The error looks like the worker cannot start normally, can you try to run the command:
xparl connect --address 192.168.1.99:8010
after running the command xparl start --port 8010.
And tell us the error information.
I thought it was something about win10, as you couldn't reproduce the error I just cleaned up everything and reinstalled python and parl to same versions, now it's working. Thanks!
# Cluster localhost:8010 has 0 used cpus, 8 vacant cpus.
Glad to hear that. Feel free to reopen the issue if you have other problems:)
I have the issue again, but now I have narrowed down a little more:
Clean install of python + parl only, I can start, get status and stop many times, no issue
# Cluster localhost:8010 has 0 used cpus, 8 vacant cpus.
But then, after installing pytorch (tried 1.6.0 and 1.7.0):
# Cluster localhost:8010 has 0 used cpus, 0 vacant cpus.

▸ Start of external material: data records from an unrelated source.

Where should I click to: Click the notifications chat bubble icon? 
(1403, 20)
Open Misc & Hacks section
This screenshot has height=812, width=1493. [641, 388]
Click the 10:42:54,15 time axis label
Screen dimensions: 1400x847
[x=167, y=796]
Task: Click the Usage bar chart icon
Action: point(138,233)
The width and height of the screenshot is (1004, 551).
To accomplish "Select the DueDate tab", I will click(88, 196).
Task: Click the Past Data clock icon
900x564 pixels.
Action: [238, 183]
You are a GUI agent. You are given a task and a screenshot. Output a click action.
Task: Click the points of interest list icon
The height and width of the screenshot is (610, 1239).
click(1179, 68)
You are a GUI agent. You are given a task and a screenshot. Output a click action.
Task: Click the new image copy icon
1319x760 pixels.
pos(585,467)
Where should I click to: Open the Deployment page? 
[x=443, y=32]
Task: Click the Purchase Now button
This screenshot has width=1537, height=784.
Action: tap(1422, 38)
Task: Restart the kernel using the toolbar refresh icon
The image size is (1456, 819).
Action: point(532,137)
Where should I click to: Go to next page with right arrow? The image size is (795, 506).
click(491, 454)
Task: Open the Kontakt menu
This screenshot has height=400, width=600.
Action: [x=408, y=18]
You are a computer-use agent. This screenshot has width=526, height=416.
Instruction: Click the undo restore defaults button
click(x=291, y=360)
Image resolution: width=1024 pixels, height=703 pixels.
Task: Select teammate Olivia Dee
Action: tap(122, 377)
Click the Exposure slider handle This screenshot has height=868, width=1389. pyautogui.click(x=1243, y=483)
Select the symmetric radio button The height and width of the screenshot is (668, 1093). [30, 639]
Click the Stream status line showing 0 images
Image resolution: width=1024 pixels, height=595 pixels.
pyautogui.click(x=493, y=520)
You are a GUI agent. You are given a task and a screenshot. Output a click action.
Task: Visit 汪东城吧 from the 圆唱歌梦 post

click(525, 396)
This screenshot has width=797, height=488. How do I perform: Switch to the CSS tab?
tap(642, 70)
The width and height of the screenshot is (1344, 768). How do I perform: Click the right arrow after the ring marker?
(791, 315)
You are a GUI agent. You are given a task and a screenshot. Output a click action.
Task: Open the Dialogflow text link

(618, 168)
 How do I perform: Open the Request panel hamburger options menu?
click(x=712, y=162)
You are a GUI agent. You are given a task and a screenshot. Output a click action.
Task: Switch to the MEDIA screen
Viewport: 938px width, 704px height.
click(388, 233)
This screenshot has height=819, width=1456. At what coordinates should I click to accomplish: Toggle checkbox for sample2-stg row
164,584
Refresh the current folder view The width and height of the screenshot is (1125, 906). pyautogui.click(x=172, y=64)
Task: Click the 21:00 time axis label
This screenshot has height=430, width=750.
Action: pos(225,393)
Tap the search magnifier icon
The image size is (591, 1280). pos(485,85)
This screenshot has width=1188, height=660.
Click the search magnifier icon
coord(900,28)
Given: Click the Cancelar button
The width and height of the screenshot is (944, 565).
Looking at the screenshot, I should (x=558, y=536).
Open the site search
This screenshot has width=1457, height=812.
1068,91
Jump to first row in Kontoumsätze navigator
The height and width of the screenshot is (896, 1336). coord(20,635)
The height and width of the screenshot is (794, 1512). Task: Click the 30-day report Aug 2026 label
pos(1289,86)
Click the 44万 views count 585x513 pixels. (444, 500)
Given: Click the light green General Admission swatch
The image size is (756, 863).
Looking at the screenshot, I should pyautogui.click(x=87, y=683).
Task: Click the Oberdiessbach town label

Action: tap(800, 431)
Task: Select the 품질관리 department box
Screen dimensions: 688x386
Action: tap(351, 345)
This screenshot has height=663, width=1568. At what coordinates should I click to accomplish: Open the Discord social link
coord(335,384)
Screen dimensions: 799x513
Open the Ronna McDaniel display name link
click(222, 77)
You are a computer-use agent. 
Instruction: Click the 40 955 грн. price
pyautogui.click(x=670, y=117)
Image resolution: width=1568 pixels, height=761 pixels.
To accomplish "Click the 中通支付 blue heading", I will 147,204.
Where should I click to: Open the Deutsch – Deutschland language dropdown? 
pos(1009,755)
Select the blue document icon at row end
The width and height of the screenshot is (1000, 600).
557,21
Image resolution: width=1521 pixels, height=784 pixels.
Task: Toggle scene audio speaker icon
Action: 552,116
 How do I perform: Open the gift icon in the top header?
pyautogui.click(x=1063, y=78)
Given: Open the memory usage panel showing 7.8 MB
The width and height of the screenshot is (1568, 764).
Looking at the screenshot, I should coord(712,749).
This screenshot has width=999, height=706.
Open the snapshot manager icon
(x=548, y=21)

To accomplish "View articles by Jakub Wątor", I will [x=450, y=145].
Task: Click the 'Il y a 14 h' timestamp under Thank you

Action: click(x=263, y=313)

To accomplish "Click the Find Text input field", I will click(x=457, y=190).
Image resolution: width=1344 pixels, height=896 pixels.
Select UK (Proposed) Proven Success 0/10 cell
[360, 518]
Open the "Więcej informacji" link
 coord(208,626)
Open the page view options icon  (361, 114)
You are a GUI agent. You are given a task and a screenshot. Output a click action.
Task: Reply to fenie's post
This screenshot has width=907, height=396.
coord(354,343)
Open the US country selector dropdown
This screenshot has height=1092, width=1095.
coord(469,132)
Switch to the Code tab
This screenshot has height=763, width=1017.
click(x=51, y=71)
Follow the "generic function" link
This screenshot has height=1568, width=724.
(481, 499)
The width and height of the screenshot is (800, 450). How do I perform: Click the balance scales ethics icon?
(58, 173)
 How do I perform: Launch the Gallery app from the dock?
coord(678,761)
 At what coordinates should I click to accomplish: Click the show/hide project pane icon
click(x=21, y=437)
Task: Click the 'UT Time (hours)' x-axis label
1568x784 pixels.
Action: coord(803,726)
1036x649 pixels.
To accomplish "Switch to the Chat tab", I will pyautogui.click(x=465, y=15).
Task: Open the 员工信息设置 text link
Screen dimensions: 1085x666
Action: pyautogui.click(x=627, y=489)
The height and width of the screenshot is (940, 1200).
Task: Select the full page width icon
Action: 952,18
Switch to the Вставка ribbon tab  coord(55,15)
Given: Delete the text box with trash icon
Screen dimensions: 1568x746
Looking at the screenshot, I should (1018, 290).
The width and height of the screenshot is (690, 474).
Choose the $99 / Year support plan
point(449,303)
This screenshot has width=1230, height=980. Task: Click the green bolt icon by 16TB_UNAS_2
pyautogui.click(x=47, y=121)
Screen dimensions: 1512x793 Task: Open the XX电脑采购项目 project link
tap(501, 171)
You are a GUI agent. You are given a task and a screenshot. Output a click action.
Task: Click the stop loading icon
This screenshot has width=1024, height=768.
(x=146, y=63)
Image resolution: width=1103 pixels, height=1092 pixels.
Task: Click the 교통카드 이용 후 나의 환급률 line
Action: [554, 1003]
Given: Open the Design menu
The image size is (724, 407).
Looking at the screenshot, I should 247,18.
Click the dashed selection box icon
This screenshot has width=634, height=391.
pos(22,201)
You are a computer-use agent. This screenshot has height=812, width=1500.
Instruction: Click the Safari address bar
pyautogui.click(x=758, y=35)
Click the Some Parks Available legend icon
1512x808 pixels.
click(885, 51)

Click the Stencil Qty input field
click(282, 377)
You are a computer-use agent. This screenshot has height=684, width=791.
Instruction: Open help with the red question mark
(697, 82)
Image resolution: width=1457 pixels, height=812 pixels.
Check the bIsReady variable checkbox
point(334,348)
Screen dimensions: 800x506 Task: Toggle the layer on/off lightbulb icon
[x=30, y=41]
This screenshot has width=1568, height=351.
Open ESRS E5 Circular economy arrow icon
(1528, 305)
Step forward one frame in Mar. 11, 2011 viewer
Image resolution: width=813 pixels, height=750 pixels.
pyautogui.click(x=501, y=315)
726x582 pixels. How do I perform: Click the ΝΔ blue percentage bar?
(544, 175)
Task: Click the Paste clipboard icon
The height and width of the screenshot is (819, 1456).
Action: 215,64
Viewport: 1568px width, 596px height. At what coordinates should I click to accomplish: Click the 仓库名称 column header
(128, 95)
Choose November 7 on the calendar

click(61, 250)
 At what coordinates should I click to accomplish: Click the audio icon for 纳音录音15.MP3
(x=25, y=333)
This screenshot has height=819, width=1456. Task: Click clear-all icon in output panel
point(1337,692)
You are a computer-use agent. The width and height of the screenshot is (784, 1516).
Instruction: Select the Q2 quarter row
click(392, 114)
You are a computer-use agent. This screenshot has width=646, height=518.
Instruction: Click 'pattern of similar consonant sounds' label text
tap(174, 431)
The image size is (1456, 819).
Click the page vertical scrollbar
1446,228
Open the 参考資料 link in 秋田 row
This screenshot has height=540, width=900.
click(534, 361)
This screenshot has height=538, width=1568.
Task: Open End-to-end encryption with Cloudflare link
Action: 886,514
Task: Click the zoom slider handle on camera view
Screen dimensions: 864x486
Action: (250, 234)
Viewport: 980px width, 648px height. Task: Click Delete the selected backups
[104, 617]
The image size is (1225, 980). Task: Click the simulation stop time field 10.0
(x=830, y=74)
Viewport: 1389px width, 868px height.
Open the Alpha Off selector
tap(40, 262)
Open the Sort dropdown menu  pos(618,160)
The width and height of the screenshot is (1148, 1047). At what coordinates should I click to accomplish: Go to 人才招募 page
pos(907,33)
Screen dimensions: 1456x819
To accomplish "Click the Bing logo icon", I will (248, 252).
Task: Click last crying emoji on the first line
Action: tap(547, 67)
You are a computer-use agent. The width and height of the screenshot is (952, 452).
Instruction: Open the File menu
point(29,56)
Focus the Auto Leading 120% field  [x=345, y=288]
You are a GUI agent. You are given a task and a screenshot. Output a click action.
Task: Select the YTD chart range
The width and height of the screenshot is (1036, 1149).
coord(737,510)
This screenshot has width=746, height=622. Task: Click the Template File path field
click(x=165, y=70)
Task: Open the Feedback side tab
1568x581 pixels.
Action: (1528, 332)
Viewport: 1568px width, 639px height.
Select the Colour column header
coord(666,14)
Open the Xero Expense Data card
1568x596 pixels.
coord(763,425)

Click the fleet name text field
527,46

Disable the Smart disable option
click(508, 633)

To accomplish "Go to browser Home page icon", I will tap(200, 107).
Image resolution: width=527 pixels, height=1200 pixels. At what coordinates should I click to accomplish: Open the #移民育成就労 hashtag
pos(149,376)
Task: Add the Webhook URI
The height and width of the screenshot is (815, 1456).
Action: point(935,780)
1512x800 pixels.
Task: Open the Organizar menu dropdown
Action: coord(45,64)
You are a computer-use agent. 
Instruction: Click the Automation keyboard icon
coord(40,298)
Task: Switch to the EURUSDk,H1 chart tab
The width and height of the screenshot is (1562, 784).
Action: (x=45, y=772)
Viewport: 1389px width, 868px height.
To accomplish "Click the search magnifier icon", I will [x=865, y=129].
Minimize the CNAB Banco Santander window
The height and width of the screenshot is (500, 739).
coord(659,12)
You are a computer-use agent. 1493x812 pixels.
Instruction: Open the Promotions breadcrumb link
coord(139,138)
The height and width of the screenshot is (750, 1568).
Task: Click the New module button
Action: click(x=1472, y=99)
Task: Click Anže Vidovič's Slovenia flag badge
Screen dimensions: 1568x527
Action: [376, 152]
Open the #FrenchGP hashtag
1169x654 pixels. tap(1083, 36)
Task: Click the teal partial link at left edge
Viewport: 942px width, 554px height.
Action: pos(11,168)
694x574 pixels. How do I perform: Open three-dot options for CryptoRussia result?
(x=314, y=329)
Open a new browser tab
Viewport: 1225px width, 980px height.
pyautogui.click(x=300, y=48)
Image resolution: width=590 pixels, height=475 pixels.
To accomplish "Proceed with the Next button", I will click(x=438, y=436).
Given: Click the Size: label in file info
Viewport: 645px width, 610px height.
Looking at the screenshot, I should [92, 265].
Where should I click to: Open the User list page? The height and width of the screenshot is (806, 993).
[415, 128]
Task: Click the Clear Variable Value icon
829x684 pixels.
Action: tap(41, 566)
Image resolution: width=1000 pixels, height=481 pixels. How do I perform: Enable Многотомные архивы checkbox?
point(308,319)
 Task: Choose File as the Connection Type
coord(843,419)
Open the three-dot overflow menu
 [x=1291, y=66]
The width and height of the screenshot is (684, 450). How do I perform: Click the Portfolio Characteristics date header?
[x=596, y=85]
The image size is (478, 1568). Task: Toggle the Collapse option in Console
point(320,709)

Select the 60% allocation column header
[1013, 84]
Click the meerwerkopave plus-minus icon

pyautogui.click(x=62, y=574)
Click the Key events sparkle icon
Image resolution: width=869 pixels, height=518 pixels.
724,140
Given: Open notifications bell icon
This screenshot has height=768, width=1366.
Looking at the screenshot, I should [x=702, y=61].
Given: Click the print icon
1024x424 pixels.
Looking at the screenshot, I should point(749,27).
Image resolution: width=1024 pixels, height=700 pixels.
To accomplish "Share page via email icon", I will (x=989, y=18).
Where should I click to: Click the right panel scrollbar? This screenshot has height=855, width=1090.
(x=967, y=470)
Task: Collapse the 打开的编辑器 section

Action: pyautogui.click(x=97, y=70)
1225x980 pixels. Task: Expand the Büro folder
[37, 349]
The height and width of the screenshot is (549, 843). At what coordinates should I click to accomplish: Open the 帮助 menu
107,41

Uninstalling pytorch, parl works again
# Cluster localhost:8010 has 0 used cpus, 8 vacant cpus.
Somehow pytorch is messing up parl, any ideas?
Hi, I cannot reproduce the error again. (I installed torch==1.7.0)
Maybe you can try to run the command: xparl connect --address 192.168.1.99:8010, and see what will happen.
Hi, I met the same question when running the alphago project in benchmark . Python 3.7.9 parl==1.3.2 torch==1.7.0(tried both cpu and gpu version) running at command line in ubuntu 18.04
xparl status
[09-10 15:53:24 MainThread @logger.py:224] Argv: /home/hxu/anaconda3/envs/parl/bin/xparl connect --address 192.168.70.105:8010 /home/hxu/anaconda3/envs/parl/lib/python3.7/importlib/_bootstrap.py:219: RuntimeWarning: numpy.ufunc size changed, may indicate binary incompatibility. Expected 192 from C header, got 216 from PyObject return f(*args, **kwds) /home/hxu/anaconda3/envs/parl/lib/python3.7/importlib/_bootstrap.py:219: RuntimeWarning: numpy.ufunc size changed, may indicate binary incompatibility. Expected 192 from C header, got 216 from PyObject return f(*args, **kwds)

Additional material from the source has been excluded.